Belvidere (/ˈbɛlvɪdɪər/ BEL-vid-eer) is a town in Buffalo County in the U.S. state of Wisconsin. The population was 403 at the 2020 census. The unincorporated community of Herold is located in the town.

==Geography==
Belvidere is located in western Buffalo County, with its western boundary following the main channel of the Mississippi River and forming the state boundary with Minnesota. The city of Alma borders the northwestern corner of the town, and the city of Buffalo City and village of Cochrane are along the southwestern border.

According to the United States Census Bureau, the town has a total area of 89.2 sqkm, of which 83.5 sqkm is land and 5.6 sqkm, or 6.33%, is water.

==Demographics==
As of the census of 2000, there were 442 people, 180 households, and 133 families residing in the town. The population density was 13.3 people per square mile (5.1/km^{2}). There were 222 housing units at an average density of 6.7 per square mile (2.6/km^{2}). The racial makeup of the town was 96.61% White, 2.04% Native American, 0.90% from other races, and 0.45% from two or more races. Hispanic or Latino of any race were 0.90% of the population.

There were 180 households, out of which 25.6% had children under the age of 18 living with them, 67.8% were married couples living together, 3.3% had a female householder with no husband present, and 26.1% were non-families. 21.1% of all households were made up of individuals, and 8.3% had someone living alone who was 65 years of age or older. The average household size was 2.46 and the average family size was 2.82.
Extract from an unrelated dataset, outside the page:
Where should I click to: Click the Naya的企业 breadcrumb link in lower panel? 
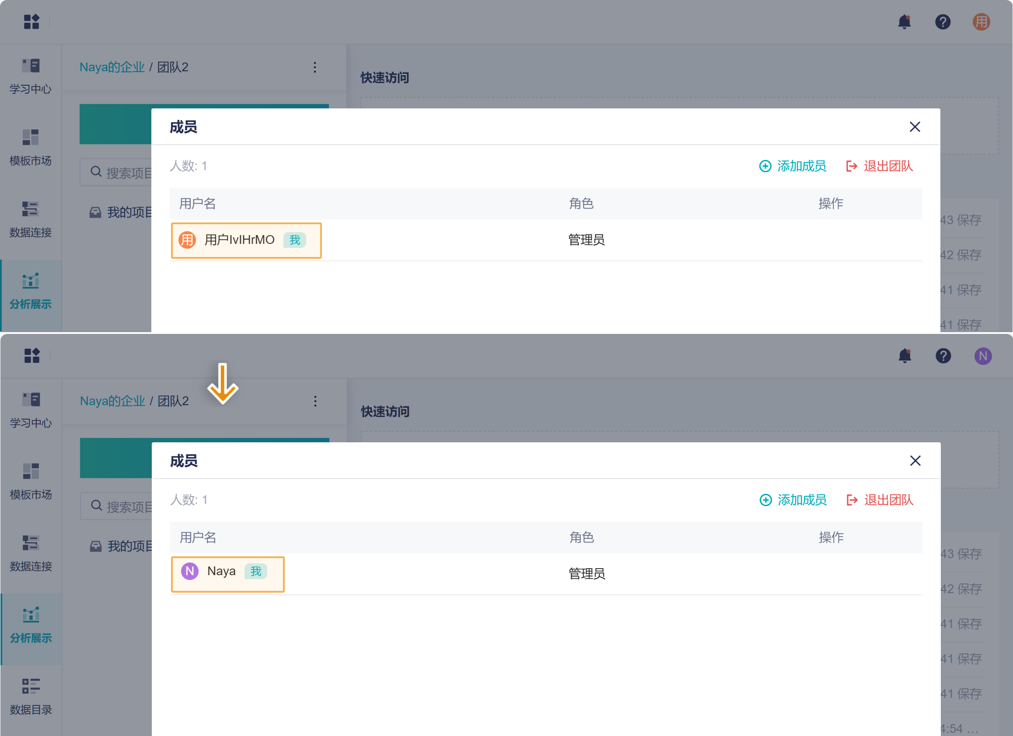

In the town, the population was spread out, with 21.9% under the age of 18, 5.4% from 18 to 24, 26.5% from 25 to 44, 29.9% from 45 to 64, and 16.3% who were 65 years of age or older. The median age was 44 years. For every 100 females, there were 116.7 males. For every 100 females age 18 and over, there were 115.6 males.

The median income for a household in the town was $40,000, and the median income for a family was $55,500. Males had a median income of $30,909 versus $21,250 for females. The per capita income for the town was $20,297. About 6.2% of families and 10.4% of the population were below the poverty line, including 4.5% of those under age 18 and 10.9% of those age 65 or over.